[[ Records to process open ]]
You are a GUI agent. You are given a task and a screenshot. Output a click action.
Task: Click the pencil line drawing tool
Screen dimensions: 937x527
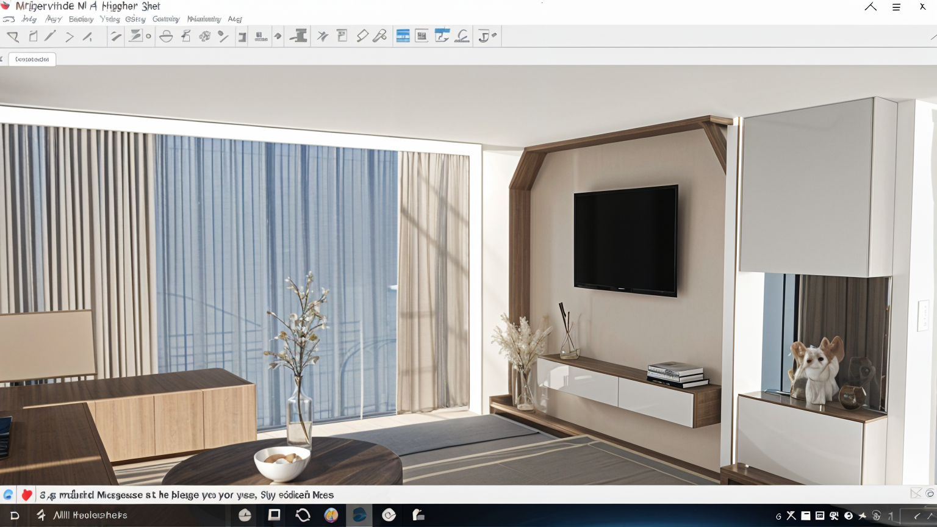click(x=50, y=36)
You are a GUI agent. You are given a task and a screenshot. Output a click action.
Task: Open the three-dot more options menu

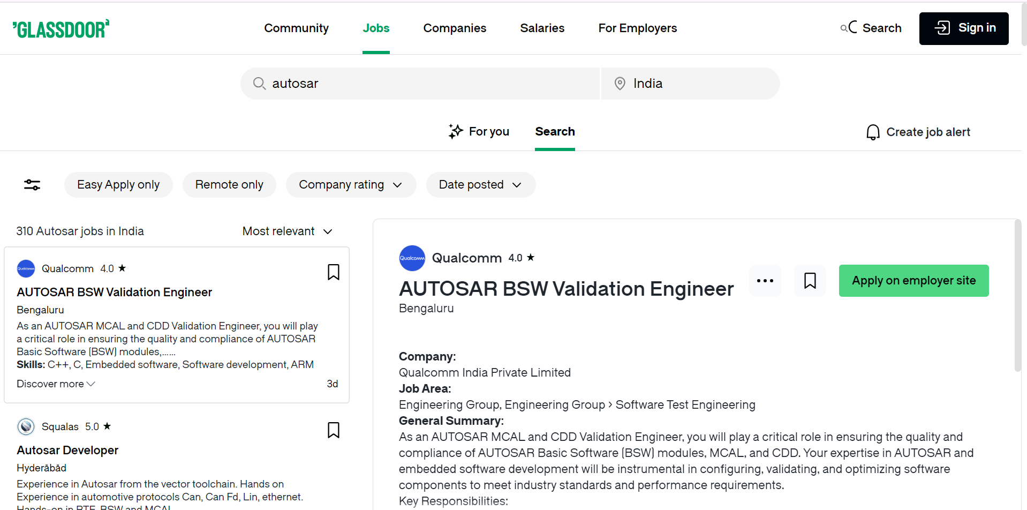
[[ Records to process closed ]]
Would you please set down the data above again exactly, without its pictures?

Task response -
You are a GUI agent. You are given a task and a screenshot. Output a click action.
Task: Click the pencil line drawing tool
Screen dimensions: 937x527
click(x=50, y=36)
You are a GUI agent. You are given a task and a screenshot. Output a click action.
Task: Open the three-dot more options menu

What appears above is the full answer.